***** Passage extrait *****

J'aurais dû placer dans la première époque de ce siècle, mais je n'oublierai pas ici, Marino Sanuto, noble vénitien, qui ne fut pas, à proprement parler, un historien, mais un voyageur, et qui laissa un ouvrage intéressant sur les régions qu'il avait parcourues et sur les événements dont il avait été témoin. Il fit jusqu'à cinq fois le voyage d'Orient, et visita l'Arménie, l'Égypte, les îles de Chypre et de Rhodes, etc. De retour à Venise, il composa son livre Secretorum fidelium crucis, où il décrit exactement ces contrées lointaines, les mœurs de leurs habitants, les révolutions, les guerres entreprises pour les retirer des mains des infidèles, et les causes des mauvais succès de ces guerres. Il y propose aussi des moyens qu'il croit meilleurs pour venir à bout de l'entreprise. Son ouvrage fait, il parcourut plusieurs états de l'Europe, pour engager les princes à exécuter ses plans. Il les présenta au pape Jean XXII, à Avignon, et lui mit sous les yeux des cartes où tous ces pays et les saints lieux étaient fidèlement décrits; il adressa, sur ce sujet, des lettres à plusieurs personnages importants; mais il ne put rien obtenir. On croit qu'il mourut vers l'an 1330. Son ouvrage et ses lettres furent imprimés, pour la première fois, par Bongars, dans le Gesta Dei per Francos 206. C'est un des plus curieux de cette collection; le premier livre surtout peut être regardé comme un traité complet sur le commerce et la navigation de ce siècle, et même des siècles antérieurs 207.

*****

Consigne donnée 1:
Dans le passage sur Marino Sanuto, traduisez en anglais la phrase « Il fit jusqu'à cinq fois le voyage d'Orient, et visita l'Arménie, l'Égypte, les îles de Chypre et de Rhodes, etc. »
Consigne donnée 2:
Poursuivez le passage sur Marino Sanuto à la suite de sa dernière phrase.

***** Lignes de données *****

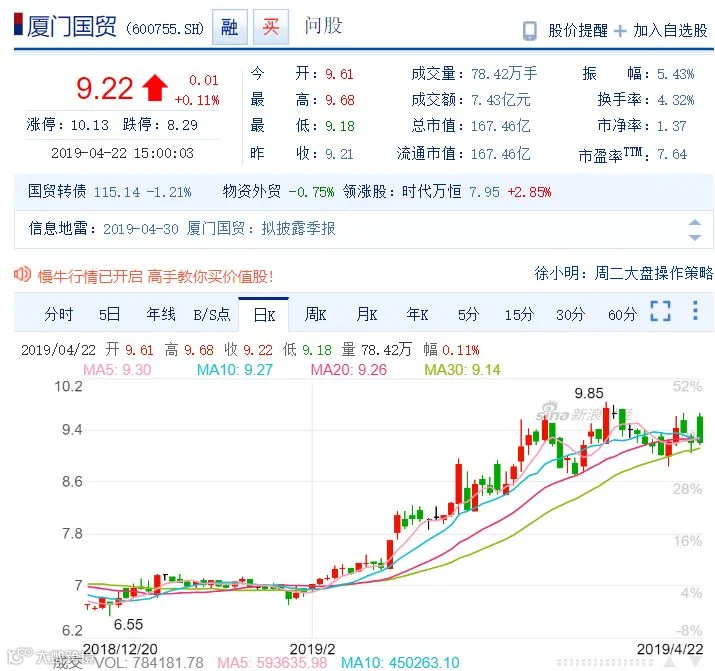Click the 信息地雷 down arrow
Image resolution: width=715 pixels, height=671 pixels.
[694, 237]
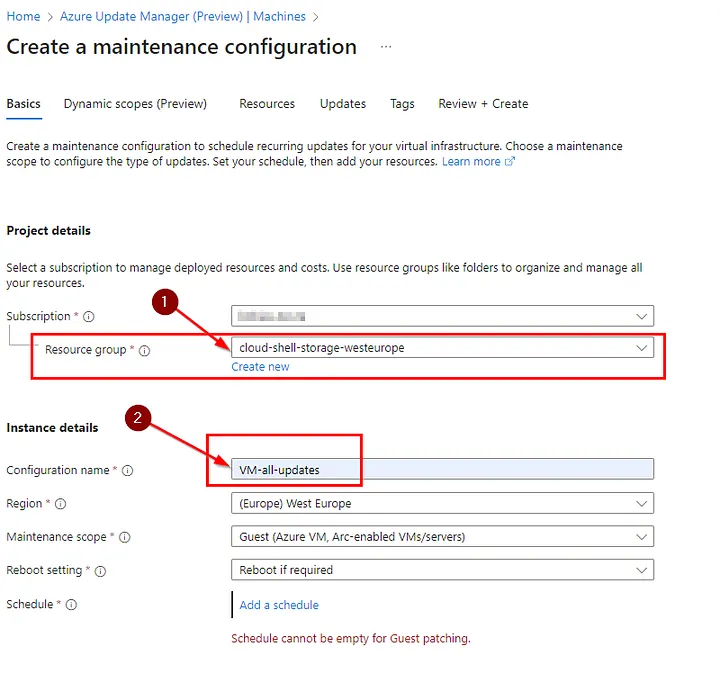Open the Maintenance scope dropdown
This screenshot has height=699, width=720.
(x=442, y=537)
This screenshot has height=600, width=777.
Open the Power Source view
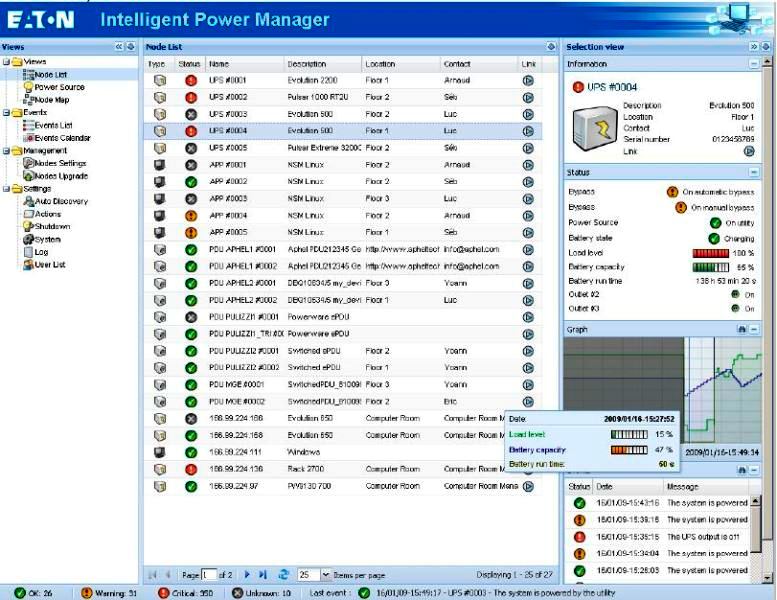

*****

Réponse attendue 1:
He made the journey to the East as many as five times, and visited Armenia, Egypt, the islands of Cyprus and Rhodes, etc.

Réponse attendue 2:
À l'égard de la littérature proprement dite, et principalement de la poésie, qui était le genre de littérature le plus généralement cultivé, on a bien fait de ne pas tirer des bibliothèques, et l'on aurait encore mieux fait de n'y pas recueillir et de laisser perdre le nombre infini de vers qui furent produits dans ce siècle. Ce fut comme une épidémie qui se répandit rapidement, qui passa même les Alpes, et qui exerça surtout ses ravages à Avignon et autour de Pétrarque, devenu, bien contre son gré, le centre de ce tourbillon poétique. C'est ce qu'une de ses lettres familières décrit avec des détails aussi vrais que plaisants. «Jamais, écrit-il 208, ce que dit Horace ne fut plus vrai qu'à présent:
Ignorants ou savants, nous faisons tous des vers 209.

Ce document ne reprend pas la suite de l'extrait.